False Killer Whales, Truly at Risk from Pacific Longlines

Dr. Andy Read is a marine mammologist and Duke Univeristy Marine Lab professor. He’s also part of a team of experts that convened last week in Honolulu. The new Take Reduction Team (TRT) is assessing the high mortality rate of false killer whales in the Pacific longline fishery.  The team’s assessment is long overdue.

Thanks to the U.S. Marine Mammal Protection Act, the TRT is legally mandated. Its implementation does not meant that it is too late to mitigate our affects on this population. Afterall, the Pacific longline fishery is use to being highly regulated. To its credit, it has adopted a suite of bycatch reducing technologies that have proven to minimize the take of threatened species (ie. side setting and streamers to reduce albatross take).  But the recent drop in this distinct poplulation is truly shocking; from more than 500 in 1989, only 100 individuals remain. Our behavioral changes will have to be significant.

If you’re equally as shocked, read on: http://honoluluweekly.com/cover/2010/02/truth-or-consequences/

I was recently in Honolulu at the longline fishery’s main market. I snapped this photo of Sean Martin, my guide around the market.
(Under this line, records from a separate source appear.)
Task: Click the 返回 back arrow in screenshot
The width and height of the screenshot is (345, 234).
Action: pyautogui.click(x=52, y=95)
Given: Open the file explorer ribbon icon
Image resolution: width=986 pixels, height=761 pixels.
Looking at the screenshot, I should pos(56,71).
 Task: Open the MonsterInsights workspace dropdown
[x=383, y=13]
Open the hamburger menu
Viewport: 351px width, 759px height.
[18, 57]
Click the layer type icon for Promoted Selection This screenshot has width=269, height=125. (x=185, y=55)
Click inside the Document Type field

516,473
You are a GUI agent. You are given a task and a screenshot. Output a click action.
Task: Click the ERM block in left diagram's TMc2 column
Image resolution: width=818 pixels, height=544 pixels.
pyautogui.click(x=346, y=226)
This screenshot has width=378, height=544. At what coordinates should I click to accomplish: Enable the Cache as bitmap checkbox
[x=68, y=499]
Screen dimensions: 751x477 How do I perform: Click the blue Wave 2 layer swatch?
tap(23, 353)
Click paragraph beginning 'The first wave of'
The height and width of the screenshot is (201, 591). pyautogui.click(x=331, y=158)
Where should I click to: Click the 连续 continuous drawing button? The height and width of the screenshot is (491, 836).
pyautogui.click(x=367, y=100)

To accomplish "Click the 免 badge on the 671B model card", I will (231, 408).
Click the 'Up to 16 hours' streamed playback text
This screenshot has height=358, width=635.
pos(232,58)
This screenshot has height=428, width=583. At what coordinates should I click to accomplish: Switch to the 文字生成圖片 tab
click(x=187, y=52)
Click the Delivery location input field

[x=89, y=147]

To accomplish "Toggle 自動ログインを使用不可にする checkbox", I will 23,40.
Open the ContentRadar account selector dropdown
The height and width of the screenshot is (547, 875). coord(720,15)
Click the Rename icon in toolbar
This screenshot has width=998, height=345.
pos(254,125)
He is the owner of several longline fishing boats, president of the Hawaii Longline Association, to which the owners of all of Hawaii’s 125 longliners belong, and co-owner with Jim Cook, another past Wespac chairman, of Pacific Ocean Producers, the Pacific’s biggest fisheries-supply company.

Sean’s on the TRT as well and has a lot to lose. The longliners, Hawaii’s largest commercial fishery, bring in about $60 million a year.